Stop, collaborate and listen by allaboutgeorge on Flickr

Stop, collaborate and listen by allaboutgeorge on Flickr

Phil Swann, Si Managing Director writes

One of the interesting features of the current debate about devolution and combined authorities is the interlinking of action to enable economic growth with the next phase of public service reform in the face of continued reductions in public expenditure. This is particularly pressing in relation to education and training.

The skills challenge is high up the list of priorities in every strategic economic plan and local growth deal: up-skilling the existing workforce, tackling the continuing unacceptable levels of young people with no qualifications, and meeting the specific skills needs of local employers.

A lot of attention has been paid to the case for devolving responsibility for allocating skills funding to a local level. That remains an important goal, but there is an equally important task to be done in ensuring that best use is made of the education and training provision that exists locally and getting maximum benefit from any additional investment.
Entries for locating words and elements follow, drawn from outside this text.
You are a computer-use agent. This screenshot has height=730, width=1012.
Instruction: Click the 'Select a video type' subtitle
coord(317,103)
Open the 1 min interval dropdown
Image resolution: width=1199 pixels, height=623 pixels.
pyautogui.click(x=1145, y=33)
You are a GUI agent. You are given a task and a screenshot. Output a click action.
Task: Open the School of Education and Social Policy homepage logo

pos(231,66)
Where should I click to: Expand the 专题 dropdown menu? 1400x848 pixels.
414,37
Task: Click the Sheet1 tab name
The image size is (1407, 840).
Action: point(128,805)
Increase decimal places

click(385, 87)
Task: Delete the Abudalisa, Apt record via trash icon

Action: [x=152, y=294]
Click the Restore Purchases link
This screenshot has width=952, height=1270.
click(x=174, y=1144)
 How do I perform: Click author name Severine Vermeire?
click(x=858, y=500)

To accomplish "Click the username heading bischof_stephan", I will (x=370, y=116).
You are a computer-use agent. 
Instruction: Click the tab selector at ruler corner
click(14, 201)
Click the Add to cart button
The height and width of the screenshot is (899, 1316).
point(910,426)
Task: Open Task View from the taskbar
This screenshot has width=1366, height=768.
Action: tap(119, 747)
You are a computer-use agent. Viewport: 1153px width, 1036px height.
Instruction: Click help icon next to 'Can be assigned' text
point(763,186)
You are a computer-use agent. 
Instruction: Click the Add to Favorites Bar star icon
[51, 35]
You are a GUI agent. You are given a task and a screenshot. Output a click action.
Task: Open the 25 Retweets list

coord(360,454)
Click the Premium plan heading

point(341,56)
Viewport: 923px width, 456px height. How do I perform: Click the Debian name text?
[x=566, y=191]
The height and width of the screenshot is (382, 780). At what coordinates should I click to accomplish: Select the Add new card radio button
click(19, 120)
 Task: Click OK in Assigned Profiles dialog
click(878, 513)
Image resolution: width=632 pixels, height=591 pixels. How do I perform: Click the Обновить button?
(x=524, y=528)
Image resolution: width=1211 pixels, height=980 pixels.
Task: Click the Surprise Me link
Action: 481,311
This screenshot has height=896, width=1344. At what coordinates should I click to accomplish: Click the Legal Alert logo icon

I am currently working in a city in which significant new investment is being planned in both higher and further education, with little or no thought being given to, for example, the dual use of facilities. In the same area there is a lot of talk about creating centres of excellence across the FE sector in the area to meet the needs of local employers; but there has been very little action. And I know that city is by no means unique.

The current funding mechanisms are based on the premise of competition between providers, making collaboration fearsomely difficult.

It seems to me that there needs to be a shock to the system to break through this inertia. Maybe the Skills Funding Agency has just provided that shock in its announcement of significant cuts in FE and skills funding from the start of the coming academic year – cuts of as much as 24% in non-apprenticeship adult skills budgets.

Cuts of that scale will put the viability of some institutions at risk, making the case for collaboration stronger than ever and more difficult to resist.

I know that some senior civil servants are encouraging LEPs to take the initiative and review FE provision across their area. And it is significant that one of the strands in the recent Greater Manchester devolution deal was to give the combined authority the power to re-shape and restructure FE in the area.

It is important, however, that any LEPs which do decide to grasp this nettle do not confine their attention to FE. The real prize lies in a more integrated approach embracing both FE colleges, and Universities, and schools too.

This matches the extent of integration now being envisaged in health and social care. And, if we are being honest, the potential prize is just as big, as are the financial pressures.

This is an area in which it should be possible to get better for less. We owe it to today’s learners and employers to face up to this. But it will not be easy.